Ce comportement ne daterait pas d’hier. Des témoignages qui remontent à l’époque où Arnaud Belloni était à la tête du marketing de Citroën racontent des « humiliations » en réunion. Pourtant, officiellement, tout se déroule sans accroc en interne, comme le directeur l’affirme au média en ligne Automotive Marketing : « C’est très agréable car il y a un vrai respect des individualités, des personnalités et de la vie privée. […] Nous sommes au sein d’une organisation qui récompense l’efficacité et les succès. C’est, à mes yeux, le meilleur compromis dans la personnalité, l’organisation, la vitesse, la créativité et la capacité de faire. » Anne* ne partage pas cet enthousiasme. « Au moindre faux pas, il hurle. Si on donnait notre point de vue et qu’il ne le partageait pas, il montait dans les tours. Sans hésiter à menacer de rapporter le comportent d’untel à la direction », décrit-elle. À une réunion, devant au moins dix témoins, il aurait brisé son ordinateur de rage devant une vidéo qui fonctionnait mal. Selon nos informations, au moins un enregistrement où l’on entendrait les colères du directeur a été transmis à la direction de BETC. Contactée, sa présidente, Bertille Toledano, n’a pas souhaité commenter.

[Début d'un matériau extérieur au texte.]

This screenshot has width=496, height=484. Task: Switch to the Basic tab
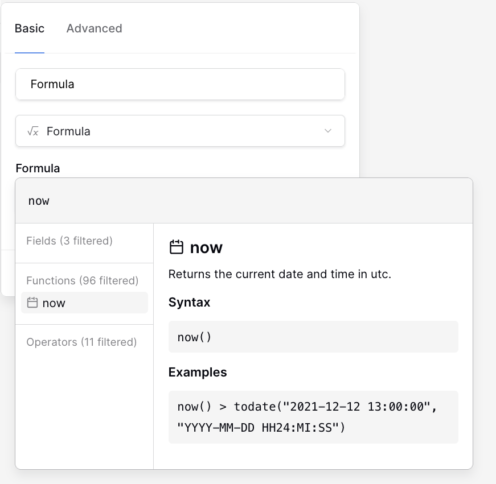(x=30, y=28)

Dès 2015, quand la publicité de Citroën était gérée par l’agence Les Gaulois, certains critiquaient un comportement « méchant ». À l’instar de Christophe Lafarge, charismatique président de l’agence, parti rapidement après l’arrivée de Belloni. Il décrit un homme « colérique et néfaste car il se prend pour un despote. C’est un petit chef qui trépigne et qui veut obtenir ce qu’il veut par la terreur. Dans son équipe, les gens tombaient comme des mouches ». Délégué du personnel CGT de l’agence, Michel Drieux confirme un « nombre important d’arrêts de travail » chez Citroën, et une « pression constante » chez Les Gaulois. « Des gens de chez nous ont été dans des situations mentales très difficiles. Certains sont allés vers d’autres filiales, d’autres se sont isolés. »
« Serrer les dents »
Le syndicaliste s’était illustré en interpellant Arnaud Belloni devant le public de l’auditorium de l’agence. Face au directeur marketing, qui annonçait qu’il fallait travailler plus, il avait pris la parole pour affirmer que « des gens en souffrance » venaient le voir et que les équipes n’étaient pas « des robots » et qu’il y avait « de l’humain à gérer ». « La peur de perdre le budget était trop grande pour que la direction lui dise en face ce qui n’allait pas », conclut-il aujourd’hui.
Six ans plus tard, à Publicis, cette dépendance au client pèse toujours. Quelques semaines seulement après l’arrivée d’Arnaud Belloni, les équipes se plaignent auprès de la direction du « rythme de travail surréaliste », selon les mots de Chloé. Alertée, Agathe Bousquet aurait répondu qu’il fallait « serrer les dents » et que cette situation allait passer. Selon nos informations, la présidente de Publicis aurait reconnu dans un cercle plus restreint qu’il existait des « excès » du côté d’Arnaud Belloni.
Les messages affluent sur « Balance ton agency ».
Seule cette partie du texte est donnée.